Me pareció ver, entre el gentío que sube y baja de los veloces ferris no más de dos guardias locales, que no paraban de charlar, al paso, con los locales. De estos, muchos siguen dedicándose a la pesca, entre otras cosas porque los precios turísticos de su pescado no dejan de animarlos a salir a la mar. No conseguí, no obstante, que en mis tres días de estancia los autorizados a pasear turistas dándole la vuelta a la isla, pasando por Ginostra, accedieran a mi deseo de tomarle las medidas debido -insistían- al estado de la mar (que yo veía tan asequible, sin inspirarme ningún temor).
En mi “descubrimiento” de Estrómboli quise ceñirme a mis primeras incursiones reflexivas en las leyendas constructivas de nuestro mundo clásico: aquellas que, conduciéndome irremediablemente a Troya, me topaban con Ulises de Ítaca, quien desde entonces he considerado mentor y compañero. Y al Odiseo de la Odisea evoqué cuando, a media altura del volcán creí contemplar la estela levemente espumosa que dejaba la cóncava nave en la que el héroe y sus compañeros descendían desde las costas peninsulares de Italia hacia Sicilia, librándose de las sirenas procaces y arrumbando al sur; que no dejaron de advertir, con mirar temeroso, al gigante y su penacho y ronquidos, lo que recoge esa Odisea en su canto XII: “vimos humo y altísimas olas y oímos gran ruido...”.
- - - - - - -
CONSIGNA 1: Reproduce sin cambios el tramo de los registros que va desde la línea que contiene "Buy the Invicta 27629 Pro Diver watch" hasta la línea que contiene "[x=103, y=15]", con ambas incluidas.
El texto y los registros no guardan ninguna relación entre sí.

REGISTROS DE ENTRADA:
- - - - - - -
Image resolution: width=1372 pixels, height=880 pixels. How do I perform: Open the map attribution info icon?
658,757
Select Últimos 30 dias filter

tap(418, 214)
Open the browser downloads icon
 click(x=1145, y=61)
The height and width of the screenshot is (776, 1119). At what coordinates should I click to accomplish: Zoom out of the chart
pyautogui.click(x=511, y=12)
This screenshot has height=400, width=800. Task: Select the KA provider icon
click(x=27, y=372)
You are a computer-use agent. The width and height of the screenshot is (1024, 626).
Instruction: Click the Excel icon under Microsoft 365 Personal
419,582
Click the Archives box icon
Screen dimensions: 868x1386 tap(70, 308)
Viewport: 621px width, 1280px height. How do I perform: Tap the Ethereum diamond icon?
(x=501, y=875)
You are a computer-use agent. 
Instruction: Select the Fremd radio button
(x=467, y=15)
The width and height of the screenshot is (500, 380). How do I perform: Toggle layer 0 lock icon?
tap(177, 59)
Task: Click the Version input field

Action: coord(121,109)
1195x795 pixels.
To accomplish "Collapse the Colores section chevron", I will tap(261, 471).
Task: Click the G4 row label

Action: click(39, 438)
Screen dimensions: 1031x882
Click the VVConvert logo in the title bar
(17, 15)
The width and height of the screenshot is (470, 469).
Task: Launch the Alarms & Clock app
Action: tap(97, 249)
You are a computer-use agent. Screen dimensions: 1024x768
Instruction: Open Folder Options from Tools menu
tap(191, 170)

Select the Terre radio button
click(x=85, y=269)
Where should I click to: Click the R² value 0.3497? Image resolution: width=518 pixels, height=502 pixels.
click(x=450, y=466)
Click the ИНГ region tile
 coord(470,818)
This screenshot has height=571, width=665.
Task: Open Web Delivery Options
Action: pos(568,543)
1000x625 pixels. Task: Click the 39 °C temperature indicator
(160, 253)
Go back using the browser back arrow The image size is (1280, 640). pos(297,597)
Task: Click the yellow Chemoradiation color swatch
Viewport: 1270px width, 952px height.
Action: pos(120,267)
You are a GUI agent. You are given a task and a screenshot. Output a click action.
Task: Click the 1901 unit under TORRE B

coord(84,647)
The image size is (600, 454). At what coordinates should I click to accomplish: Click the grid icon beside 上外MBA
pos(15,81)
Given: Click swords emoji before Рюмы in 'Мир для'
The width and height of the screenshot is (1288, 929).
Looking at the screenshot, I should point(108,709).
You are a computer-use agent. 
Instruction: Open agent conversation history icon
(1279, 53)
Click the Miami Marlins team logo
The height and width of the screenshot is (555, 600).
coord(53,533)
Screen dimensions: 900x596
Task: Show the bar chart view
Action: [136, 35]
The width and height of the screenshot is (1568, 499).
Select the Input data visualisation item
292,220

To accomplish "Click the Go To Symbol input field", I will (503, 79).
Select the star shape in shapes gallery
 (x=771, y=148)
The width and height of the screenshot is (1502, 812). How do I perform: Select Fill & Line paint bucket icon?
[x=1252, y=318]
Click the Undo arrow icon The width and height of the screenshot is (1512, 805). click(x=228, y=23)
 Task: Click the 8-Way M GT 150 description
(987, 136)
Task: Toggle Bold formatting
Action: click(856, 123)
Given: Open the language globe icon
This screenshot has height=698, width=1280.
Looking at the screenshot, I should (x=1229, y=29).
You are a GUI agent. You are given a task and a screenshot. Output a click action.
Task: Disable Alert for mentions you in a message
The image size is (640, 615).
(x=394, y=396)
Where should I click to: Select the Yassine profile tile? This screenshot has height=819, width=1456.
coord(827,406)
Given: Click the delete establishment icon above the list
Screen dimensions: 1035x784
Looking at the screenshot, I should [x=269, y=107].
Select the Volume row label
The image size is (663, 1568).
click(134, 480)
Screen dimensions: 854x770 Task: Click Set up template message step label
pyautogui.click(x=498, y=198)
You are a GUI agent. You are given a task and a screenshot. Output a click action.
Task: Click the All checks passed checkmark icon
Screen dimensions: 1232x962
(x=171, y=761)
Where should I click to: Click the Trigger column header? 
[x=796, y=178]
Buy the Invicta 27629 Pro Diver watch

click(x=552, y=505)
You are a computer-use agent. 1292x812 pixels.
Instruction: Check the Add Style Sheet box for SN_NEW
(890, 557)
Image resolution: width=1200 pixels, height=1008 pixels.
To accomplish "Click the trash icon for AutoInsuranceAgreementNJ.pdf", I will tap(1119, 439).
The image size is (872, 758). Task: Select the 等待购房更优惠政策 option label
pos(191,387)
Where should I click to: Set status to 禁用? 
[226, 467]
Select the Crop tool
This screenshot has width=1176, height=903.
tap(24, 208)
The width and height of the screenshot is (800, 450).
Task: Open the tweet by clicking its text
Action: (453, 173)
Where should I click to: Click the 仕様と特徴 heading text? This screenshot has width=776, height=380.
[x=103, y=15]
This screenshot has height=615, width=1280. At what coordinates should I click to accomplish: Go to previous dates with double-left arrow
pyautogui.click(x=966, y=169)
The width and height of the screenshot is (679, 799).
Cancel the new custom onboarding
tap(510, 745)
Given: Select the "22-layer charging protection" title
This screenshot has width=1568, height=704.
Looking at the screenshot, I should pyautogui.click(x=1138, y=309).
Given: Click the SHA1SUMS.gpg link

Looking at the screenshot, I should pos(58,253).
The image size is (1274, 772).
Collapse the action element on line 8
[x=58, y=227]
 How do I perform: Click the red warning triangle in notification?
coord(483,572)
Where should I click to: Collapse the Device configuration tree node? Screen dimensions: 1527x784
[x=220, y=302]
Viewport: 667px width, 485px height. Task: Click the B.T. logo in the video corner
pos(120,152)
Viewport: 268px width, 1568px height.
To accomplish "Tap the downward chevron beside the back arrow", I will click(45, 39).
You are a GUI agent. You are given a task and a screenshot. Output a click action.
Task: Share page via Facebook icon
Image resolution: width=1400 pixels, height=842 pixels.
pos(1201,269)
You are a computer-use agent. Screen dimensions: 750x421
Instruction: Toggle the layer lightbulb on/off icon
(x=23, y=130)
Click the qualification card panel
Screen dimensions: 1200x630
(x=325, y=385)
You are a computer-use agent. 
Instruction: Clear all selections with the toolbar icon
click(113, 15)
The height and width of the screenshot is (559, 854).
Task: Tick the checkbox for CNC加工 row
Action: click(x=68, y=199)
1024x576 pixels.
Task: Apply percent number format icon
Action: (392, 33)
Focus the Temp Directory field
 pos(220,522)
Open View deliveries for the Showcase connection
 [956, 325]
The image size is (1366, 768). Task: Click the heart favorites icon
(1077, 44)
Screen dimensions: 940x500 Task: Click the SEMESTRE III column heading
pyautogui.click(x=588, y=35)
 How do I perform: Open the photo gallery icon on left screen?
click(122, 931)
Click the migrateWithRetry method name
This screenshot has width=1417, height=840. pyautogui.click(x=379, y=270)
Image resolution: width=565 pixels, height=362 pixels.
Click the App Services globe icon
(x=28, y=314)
- - - - - - -
CONSIGNA 2: Escribe una continuación del texto sobre Estrómboli que arranque después de su última oración.

RESPUESTA CORRECTA 1:
Buy the Invicta 27629 Pro Diver watch

click(x=552, y=505)
You are a computer-use agent. 1292x812 pixels.
Instruction: Check the Add Style Sheet box for SN_NEW
(890, 557)
Image resolution: width=1200 pixels, height=1008 pixels.
To accomplish "Click the trash icon for AutoInsuranceAgreementNJ.pdf", I will tap(1119, 439).
The image size is (872, 758). Task: Select the 等待购房更优惠政策 option label
pos(191,387)
Where should I click to: Set status to 禁用? 
[226, 467]
Select the Crop tool
This screenshot has width=1176, height=903.
tap(24, 208)
The width and height of the screenshot is (800, 450).
Task: Open the tweet by clicking its text
Action: (453, 173)
Where should I click to: Click the 仕様と特徴 heading text? This screenshot has width=776, height=380.
[x=103, y=15]

RESPUESTA CORRECTA 2:
Ahí estaba Estrómboli, bajo mis pies, después de tanto tiempo de soñarla sobre mis atlas y entre mis islas por visitar, hollar y meditar. Como lo está Ítaca desde, casi, las mismas emociones contenidas, cuando la Odisea me alcanzó para embarcarme, en carne o mente, en un mar de riberas fascinantes, gentes admirables y leyendas alcanzables (pero Ítaca, que el poeta sabe que es señuelo y hacia ella el viajero aprende a ser paciente, no me apremia ni urge, porque sé que desde siempre está esperándome.)